* **Text provided**:
· · · · ·
Treat me: Anzac Bread

Have you ever heard the expression, ‘an army marches on its stomach’? Whoever was in charge of provisioning the Antipodean soldiers in World War One certainly hadn’t. Researchers now believe poor diet was one of the contributing factors to the doomed Gallipoli campaign due to be commemorated in Australia and New Zealand tomorrow.

Not only were the hapless Anzacs on a hiding to nothing in terms of their strategic position and lack of equipment, they were given the most basic of rations and suffered greatly as a result. Like the song says, war – what is it good for?

I’m not sure that modern Anzac biscuits are that nutritionally sound either, but they surely rate highly in terms of improving – even in the short-term – one’s psychological state, especially when consumed with a good cup of tea. Ending (or even starting) the day with a bowl of Anzac Biscuit Ice cream offers a similar emotional health benefits. But if you’re looking for something a little more wholesome, then this easy Anzac-inspired bread could be just the ticket.

Anzac Bread
This is bread for beginners – there’s no kneading and very little hands-on effort required at all. Mix the dough before you go to the dawn service and it will just about be ready to stick in the oven when you get back.

350g strong or high grade flour
1 1/2 tsp salt
50g rolled oats
50g desiccated coconut
1 tsp dried yeast
20g butter, cold
1 Tbsp golden syrup
325ml warm water

Put the flour, oats, coconut and yeast into a large bowl. Grate in the butter and then stir vigorously to mix it in.
Add the golden syrup to the water and pour into the bowl. Mix well until a wet, sticky dough forms.
Cover with a damp tea towel or plastic bag and leave in a warm place for three to four hours, until the dough has risen and nearly doubled in size.
Turn the oven to 210C. Grease a standard loaf tin (about 21 x11 cm) and line with baking paper.
Turn the dough out onto a lightly floured surface and deflate it by pressing with your fingers until it forms a rectangular shape that’s slightly narrower than the length of the loaf tin. With the short side closest to you, carefully fold the bottom third of the dough into the middle, then over again. You should have a loaf shape sitting in front of you. Carefully transfer this to the prepared loaf tin.
Let rise for 30 minutes, until it is puffy and an indent stays when you press it with a finger. Slash the top with a sharp knife, dust with a little flour and put in the oven.
Bake for 35 minutes, until risen and golden brown. Let cool for five minutes before you turn it out of the tin. Leave it on a rack to cool completely.
· · · · ·
* **Short problem 1**:
In the Anzac bread recipe, how long should the mixed dough sit in a warm place for its first rise?
* **Short problem 2**:
Copy the part of the Anzac bread recipe between "Put the flour, oats, coconut" and "with baking paper.", inclusive, word for word.
· · · · ·
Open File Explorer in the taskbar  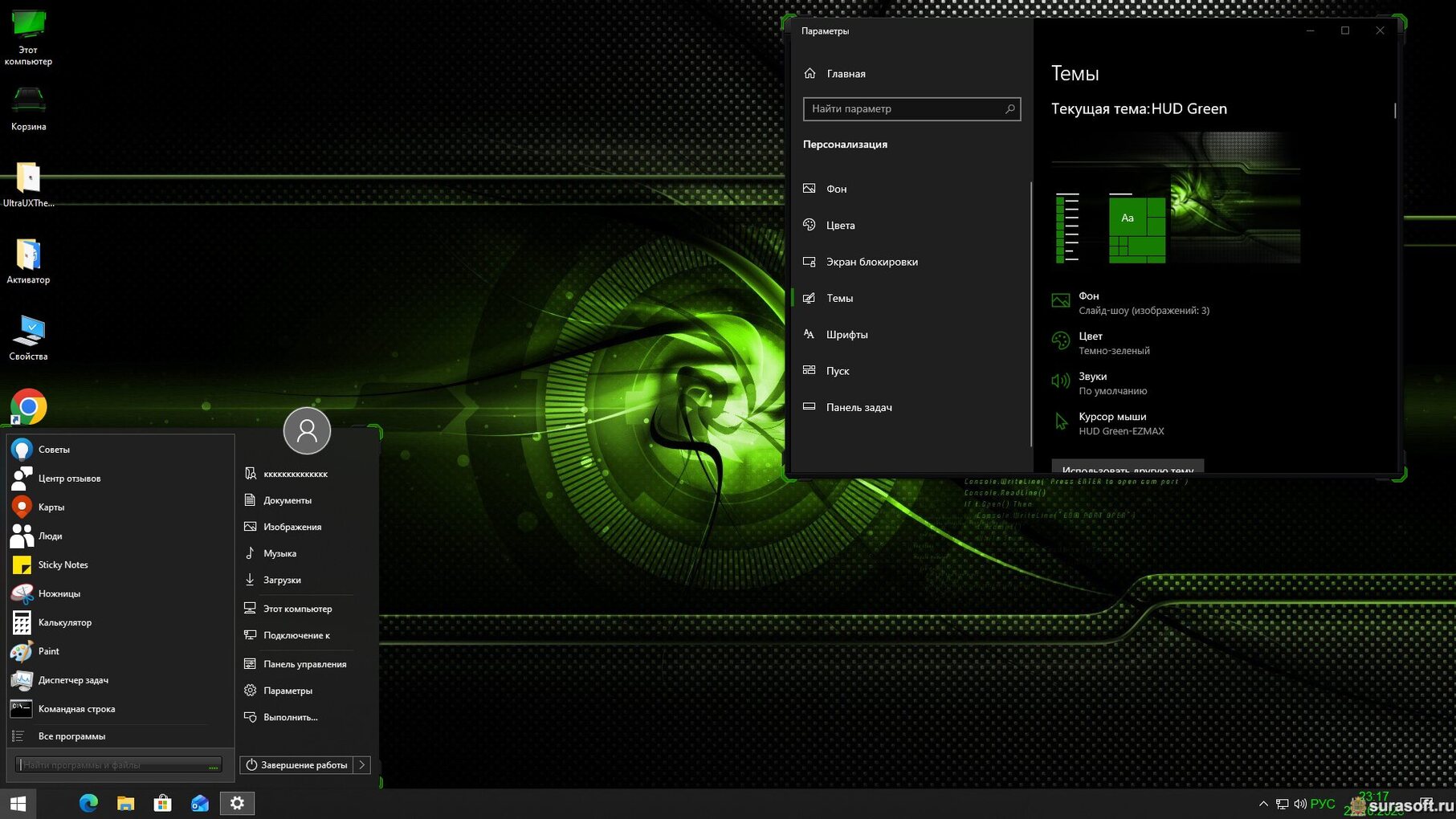pos(125,803)
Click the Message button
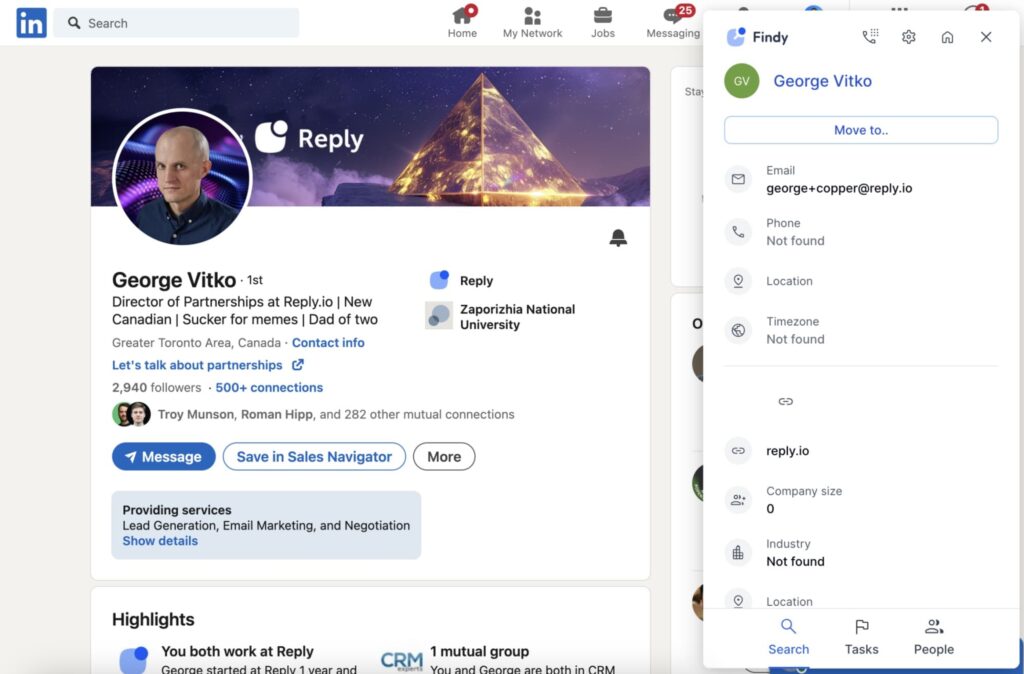1024x674 pixels. [x=163, y=456]
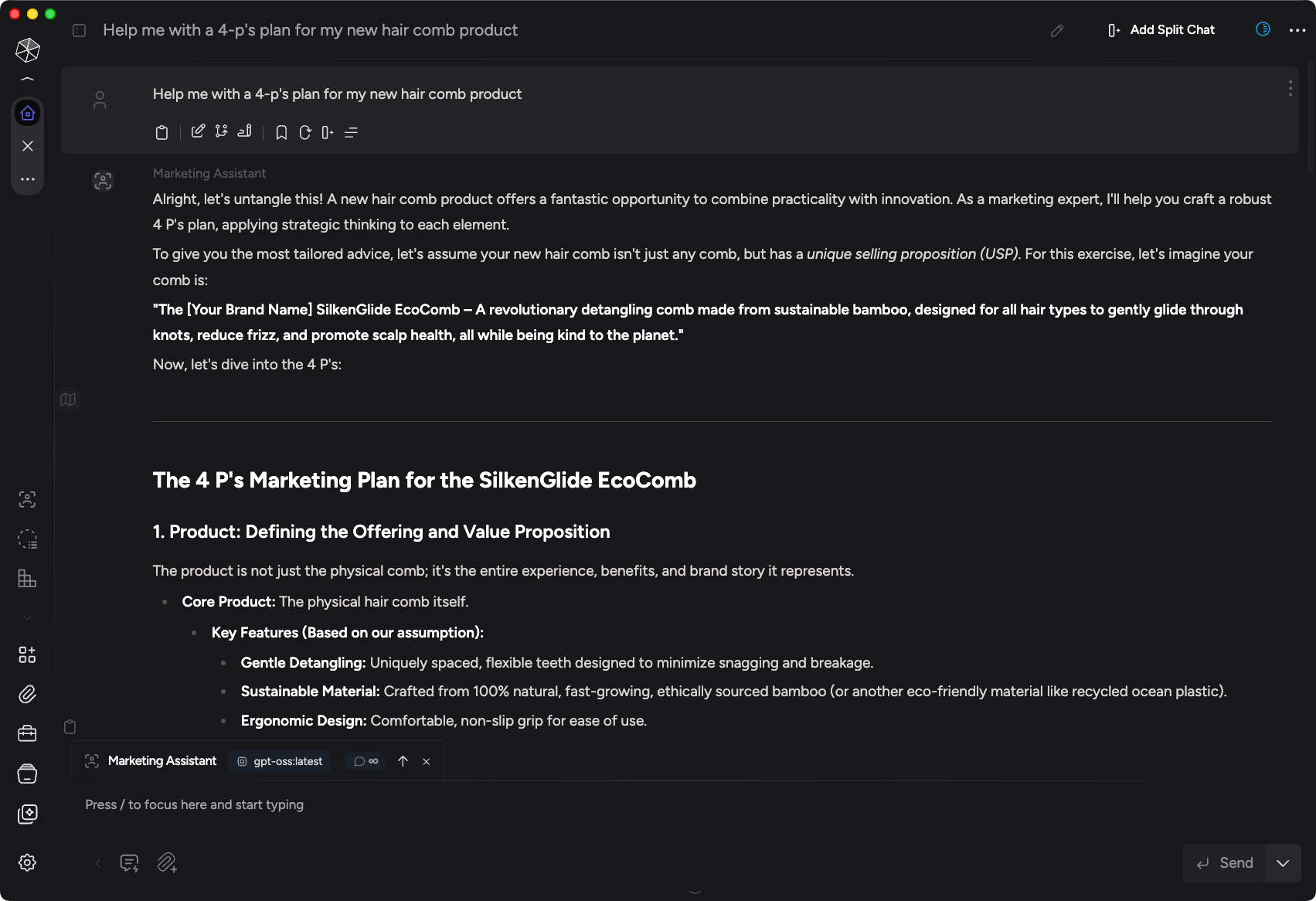The image size is (1316, 901).
Task: Collapse the sidebar section with up chevron
Action: (28, 79)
· · · · ·
* **Finished answer 1**:
Three to four hours, until it has risen and nearly doubled in size.

* **Finished answer 2**:
Put the flour, oats, coconut and yeast into a large bowl. Grate in the butter and then stir vigorously to mix it in.
Add the golden syrup to the water and pour into the bowl. Mix well until a wet, sticky dough forms.
Cover with a damp tea towel or plastic bag and leave in a warm place for three to four hours, until the dough has risen and nearly doubled in size.
Turn the oven to 210C. Grease a standard loaf tin (about 21 x11 cm) and line with baking paper.